My Turn: Medicaid expansion flaws are glaring

For the Monitor
Last modified: 1/28/2016 3:15:07 AM
This year, the state Legislature will decide the future of expanding the state’s Medicaid program to able-bodied adults under Obamacare. Medicaid expansion – passed in 2014 by a Legislature more sympathetic to Obamacare and growing government – expires later this year, and some of our elected officials are seeking to make it permanent.

In early 2013, when Obamacare proponents pursued adding able-bodied adults to the Medicaid program, they offered three reasons for adding thousands of individuals to a program that is already the largest in state government. All three premises have proven to be false.

First, expansion supporters argued that adding people to Medicaid would improve their health. Then, a Harvard/MIT study showed no discernible improvement in physical health for those on Medicaid versus the uninsured, and the expansion proponents quickly dropped that argument.

Next, Obamacare fans argued that uncompensated care (indigent health services without repayment) represented a “hidden tax” on health insurance consumers and that Medicaid expansion would cover these costs and lower health insurance rates for everyone. However, after spending hundreds of millions of taxpayer dollars on new Medicaid recipients, analysis by the Robert Wood Johnson Foundation and Freedom Partners Chamber of Commerce shows that premiums still went up between 7.5-8 percent this year.

Finally, Medicaid expansion supporters suggested that giving able-bodied adults Medicaid coverage would cause them to stop using the emergency room for care. In reality, a New Hampshire Hospital Association report showed ER usage spiked after Medicaid was expanded.

Despite their abysmal track record, Obamacare supporters are working to sell the state Legislature on making Medicaid expansion permanent. But doing so would not be a responsible solution for New Hampshire’s poor, nor the state’s taxpayers at-large.

As the nation learned with welfare reform in 1996, and New Hampshire saw reforming its cash assistance (TANF) program in 2006, the success of any welfare program for able-bodied adults – including Medicaid – depends on its ability to move people off the rolls into self-sufficiency.

At the state and federal level, this was achieved through strong work requirements in order to receive and maintain benefits. These changes dropped welfare rolls remarkably and moved thousands of Granite Staters off government dependency – allowing them the dignity of earned success and saving taxpayers millions.

Despite this critical lesson learned, Medicaid expansion gives recipients taxpayer-funded benefits without requiring them to work, get job training or even actively seek work. While getting good data from New Hampshire’s program is a major challenge, a recent study by the Stephen Group in Arkansas – the model-state for New Hampshire’s Medicaid expansion – showed that 40 percent of able-bodied Medicaid expansion recipients have an income of $0, meaning they aren’t working at all.

At a time when the Granite State’s unemployment is at 3 percent and “Help Wanted” signs are everywhere, every welfare program should expect able-bodied adults to commit to working. Medicaid expansion fails this critical test, and even discourages individuals from working more hours or finding a better job for fear of losing these benefits.

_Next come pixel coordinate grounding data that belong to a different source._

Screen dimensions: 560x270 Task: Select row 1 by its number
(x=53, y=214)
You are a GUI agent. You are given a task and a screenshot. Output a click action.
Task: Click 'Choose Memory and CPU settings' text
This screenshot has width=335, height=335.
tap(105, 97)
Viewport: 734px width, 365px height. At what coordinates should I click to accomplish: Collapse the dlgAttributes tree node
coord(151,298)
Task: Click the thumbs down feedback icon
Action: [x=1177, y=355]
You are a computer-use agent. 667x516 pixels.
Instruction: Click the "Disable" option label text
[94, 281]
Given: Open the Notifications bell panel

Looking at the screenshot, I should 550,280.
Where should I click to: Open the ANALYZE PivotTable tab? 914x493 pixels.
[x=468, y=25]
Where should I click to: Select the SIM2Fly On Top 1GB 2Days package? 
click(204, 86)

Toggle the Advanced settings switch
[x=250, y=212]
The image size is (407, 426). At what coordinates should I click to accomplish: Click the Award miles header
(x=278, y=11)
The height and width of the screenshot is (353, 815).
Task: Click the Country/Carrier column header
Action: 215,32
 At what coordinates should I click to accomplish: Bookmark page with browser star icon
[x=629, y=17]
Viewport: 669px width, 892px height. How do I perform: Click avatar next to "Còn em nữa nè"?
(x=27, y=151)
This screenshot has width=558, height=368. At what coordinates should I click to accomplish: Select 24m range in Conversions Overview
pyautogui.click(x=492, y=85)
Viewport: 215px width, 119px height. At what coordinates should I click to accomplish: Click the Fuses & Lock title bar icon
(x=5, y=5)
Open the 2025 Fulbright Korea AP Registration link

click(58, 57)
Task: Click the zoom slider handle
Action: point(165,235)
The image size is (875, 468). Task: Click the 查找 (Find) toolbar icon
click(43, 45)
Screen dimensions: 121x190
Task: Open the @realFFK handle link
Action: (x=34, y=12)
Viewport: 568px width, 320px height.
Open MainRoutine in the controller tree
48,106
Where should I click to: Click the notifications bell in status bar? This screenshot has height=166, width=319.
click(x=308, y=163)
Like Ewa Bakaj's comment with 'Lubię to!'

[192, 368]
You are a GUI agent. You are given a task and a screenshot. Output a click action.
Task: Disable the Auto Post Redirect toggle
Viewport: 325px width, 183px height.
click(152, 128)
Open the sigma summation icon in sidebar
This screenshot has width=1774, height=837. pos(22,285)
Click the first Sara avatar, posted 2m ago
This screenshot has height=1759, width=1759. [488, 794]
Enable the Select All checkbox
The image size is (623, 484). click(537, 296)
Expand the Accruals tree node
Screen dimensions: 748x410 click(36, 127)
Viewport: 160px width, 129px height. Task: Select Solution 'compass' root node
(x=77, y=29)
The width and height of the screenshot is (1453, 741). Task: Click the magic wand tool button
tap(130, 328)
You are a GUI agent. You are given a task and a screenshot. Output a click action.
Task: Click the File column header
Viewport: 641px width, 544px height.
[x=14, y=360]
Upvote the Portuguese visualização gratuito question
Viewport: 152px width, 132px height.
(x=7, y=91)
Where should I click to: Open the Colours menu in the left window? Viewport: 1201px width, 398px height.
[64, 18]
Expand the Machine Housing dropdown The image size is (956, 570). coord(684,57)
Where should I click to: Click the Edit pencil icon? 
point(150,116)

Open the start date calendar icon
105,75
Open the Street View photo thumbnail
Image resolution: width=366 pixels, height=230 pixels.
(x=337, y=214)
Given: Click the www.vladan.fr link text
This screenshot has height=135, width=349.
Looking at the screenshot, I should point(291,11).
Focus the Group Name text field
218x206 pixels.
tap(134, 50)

Beyond that, Medicaid expansion drives up the cost of health insurance for the self-employed and those whose employers don’t offer coverage. That’s because, according to the Stephen Group’s study of the model New Hampshire borrowed from Arkansas, Medicaid recipients cost more to insure than others who, under Obamacare, are forced to buy their policies on the exchange, where the state has placed higher-cost Medicaid recipients. Thus, tens of thousands of hard-working Granite Staters subsidize the costs of able-bodied adults on Medicaid.

The reason why Medicaid recipients are more expensive to insure is that they don’t have the same incentives to use health care resources appropriately that those who pay for their insurance do. While most avoid the ER because of a $250 co-payment, there are no, or minimal, co-pays in Medicaid, and there are no consequences if they aren’t paid. Thus, recipients often use the easiest, not the most efficient, care possible.

This is an obvious shortcoming of a broken Medicaid program.

It’s time for legislators to acknowledge that the flaws in Medicaid expansion go far beyond the state cost. It’s time to pull the curtain on this relic of a disastrous Obamacare law for good.



(Greg Moore is the state director for Americans for Prosperity-New Hampshire. He has served formerly as the chief of staff and policy director for the New Hampshire House of Representatives, a director for the New Hampshire Department of Health and Human Services and as a consultant for Medicaid reform projects across the country.)